Direction: Format everything from the first of the rows down through the line containing "pyautogui.click(x=6, y=291)" as a numbered list, omitting blank lines and leaving the pictures out.
|---|
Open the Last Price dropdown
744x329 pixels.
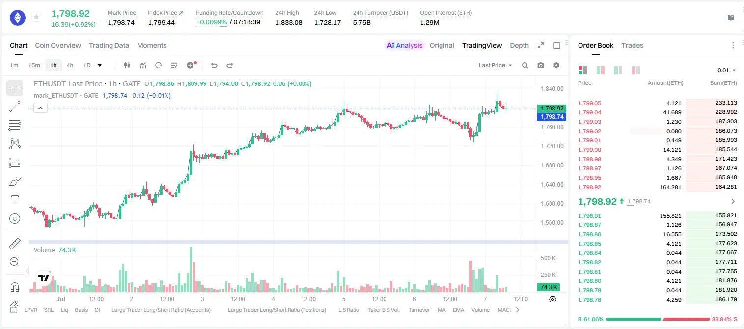pyautogui.click(x=495, y=65)
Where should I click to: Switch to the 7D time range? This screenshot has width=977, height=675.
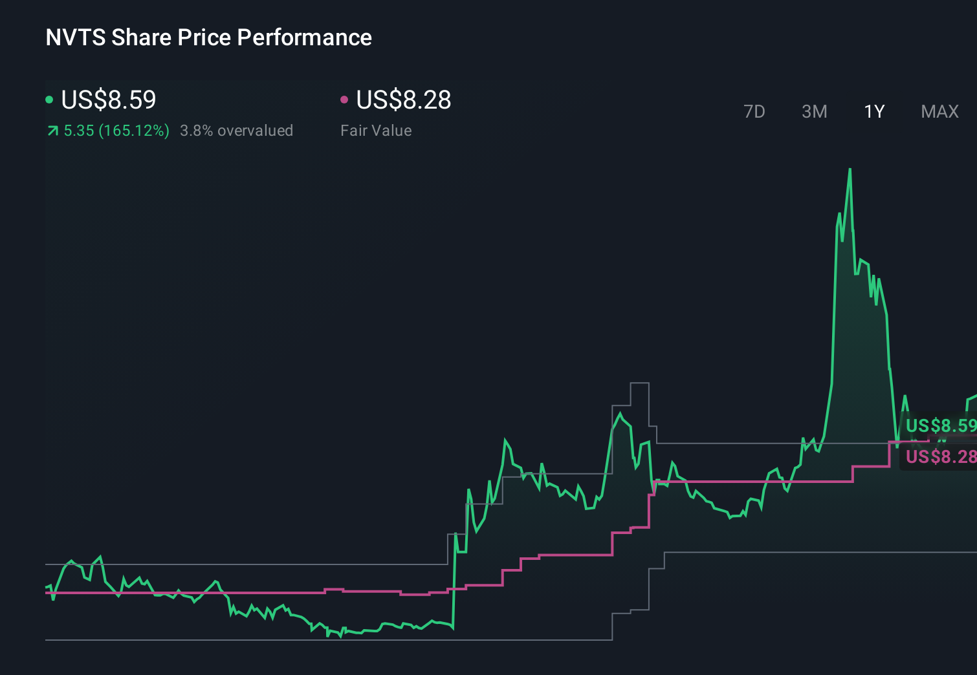pos(754,111)
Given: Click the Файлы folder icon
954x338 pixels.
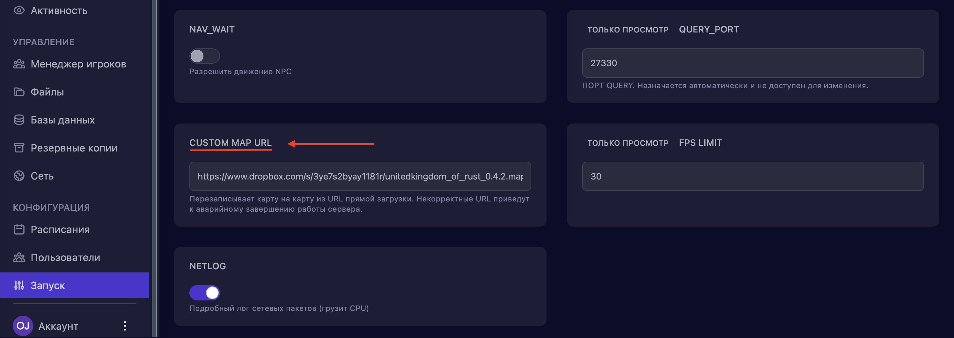Looking at the screenshot, I should coord(19,92).
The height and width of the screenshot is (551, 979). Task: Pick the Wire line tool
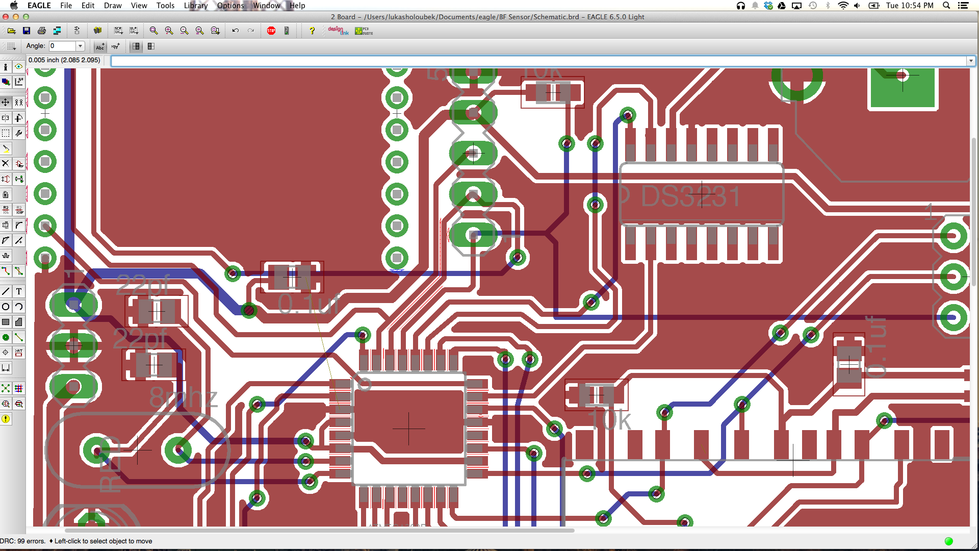pyautogui.click(x=6, y=291)
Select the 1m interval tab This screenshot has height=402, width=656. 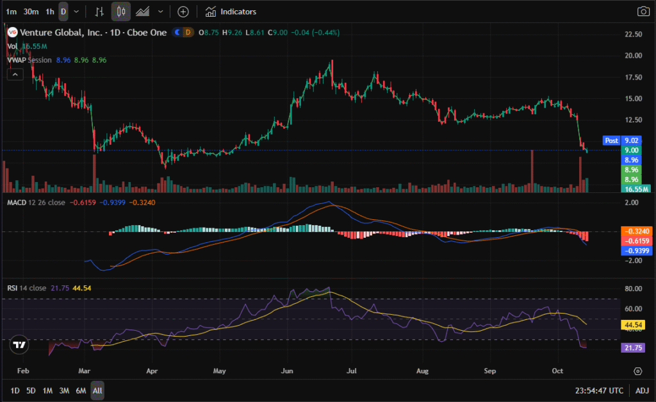click(x=12, y=12)
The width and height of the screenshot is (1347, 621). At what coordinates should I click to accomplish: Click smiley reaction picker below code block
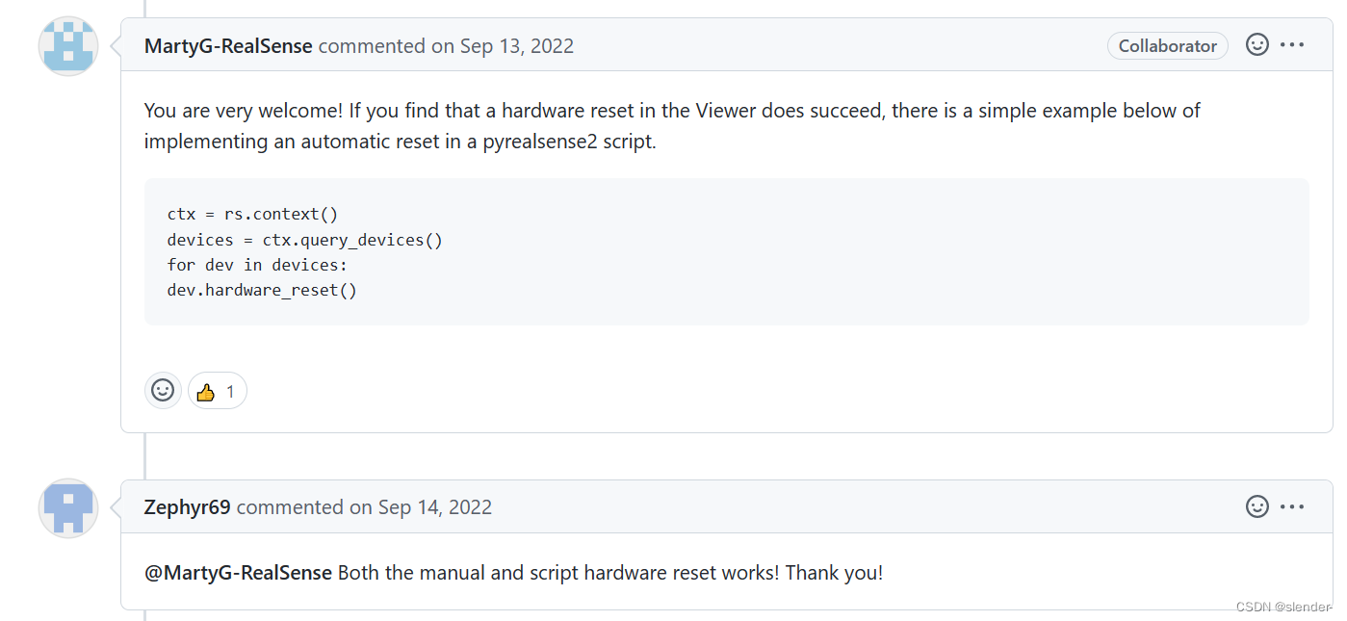(x=164, y=390)
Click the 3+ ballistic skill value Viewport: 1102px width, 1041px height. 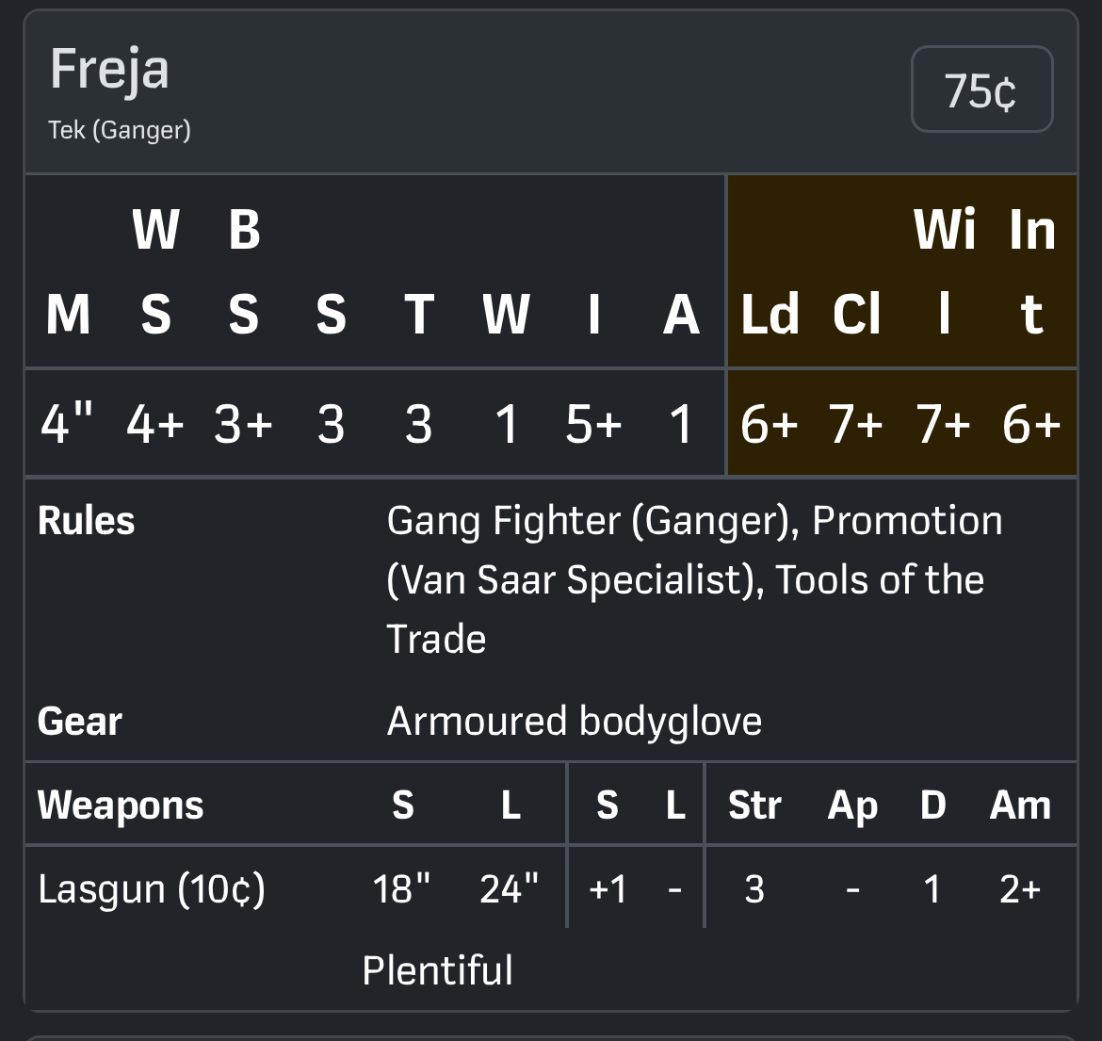(243, 424)
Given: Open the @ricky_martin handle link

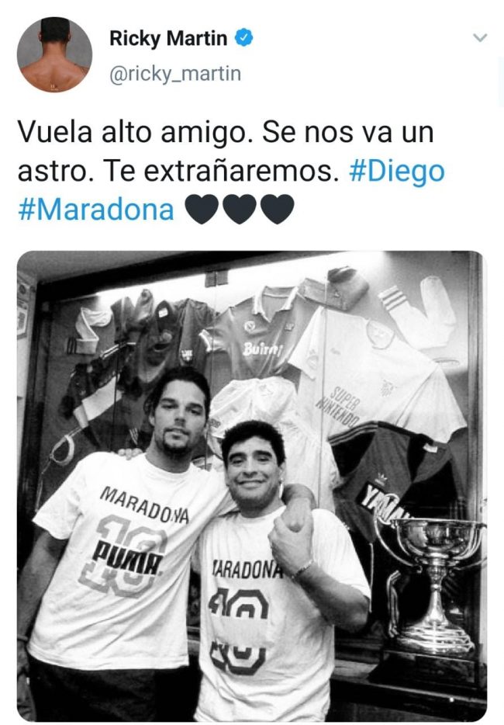Looking at the screenshot, I should [175, 74].
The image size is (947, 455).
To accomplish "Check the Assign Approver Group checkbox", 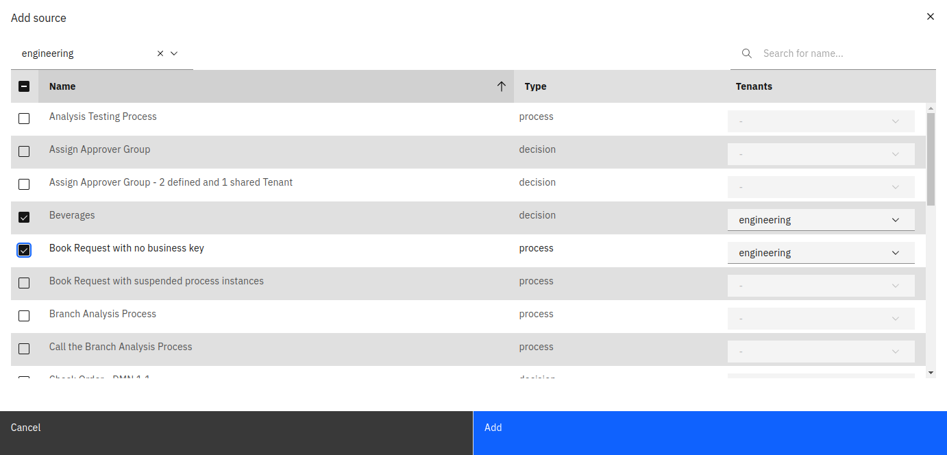I will pyautogui.click(x=24, y=151).
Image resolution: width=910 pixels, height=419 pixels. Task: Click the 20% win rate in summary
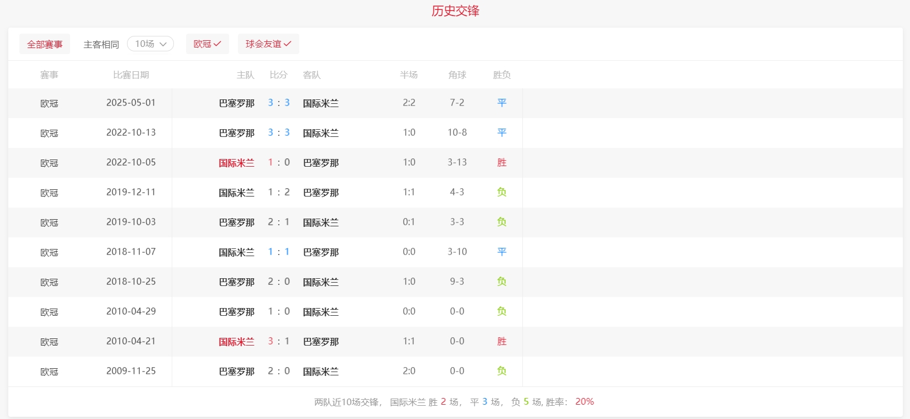[x=584, y=402]
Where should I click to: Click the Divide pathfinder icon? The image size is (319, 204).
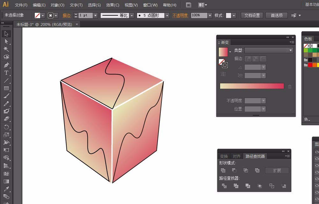coord(224,186)
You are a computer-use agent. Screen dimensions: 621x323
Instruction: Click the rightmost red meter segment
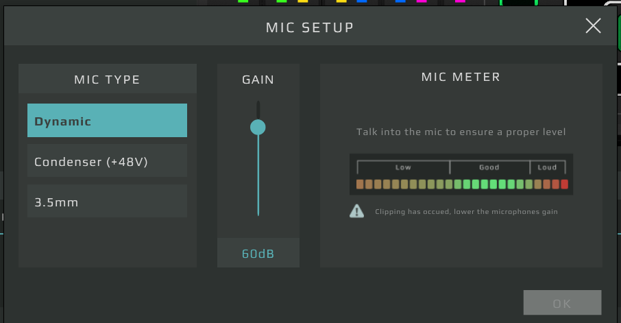coord(564,184)
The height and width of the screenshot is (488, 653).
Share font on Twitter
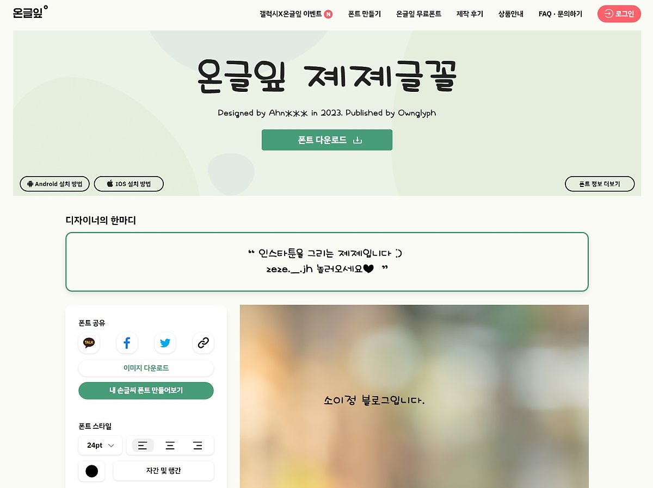165,343
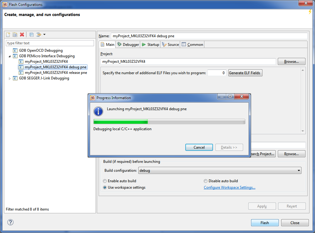Viewport: 315px width, 233px height.
Task: Open the Startup tab
Action: click(x=150, y=45)

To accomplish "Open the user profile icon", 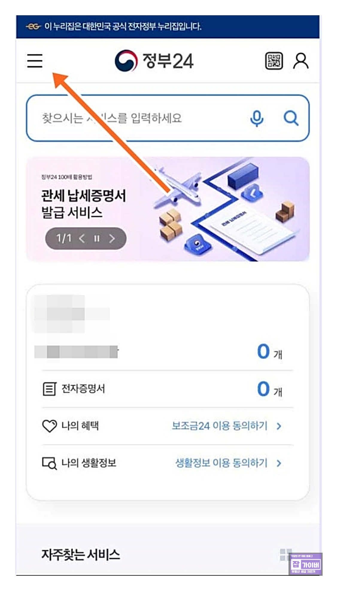I will point(300,61).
|---|
Result for this task:
1. Open the Last Price dropdown
2. 744x329 pixels.
3. pyautogui.click(x=495, y=65)
4. Where should I click to: Switch to the 7D time range? This screenshot has width=977, height=675.
5. pos(754,111)
6. Given: Click the Файлы folder icon
7. 954x338 pixels.
8. Looking at the screenshot, I should coord(19,92).
9. The height and width of the screenshot is (551, 979). Task: Pick the Wire line tool
10. pyautogui.click(x=6, y=291)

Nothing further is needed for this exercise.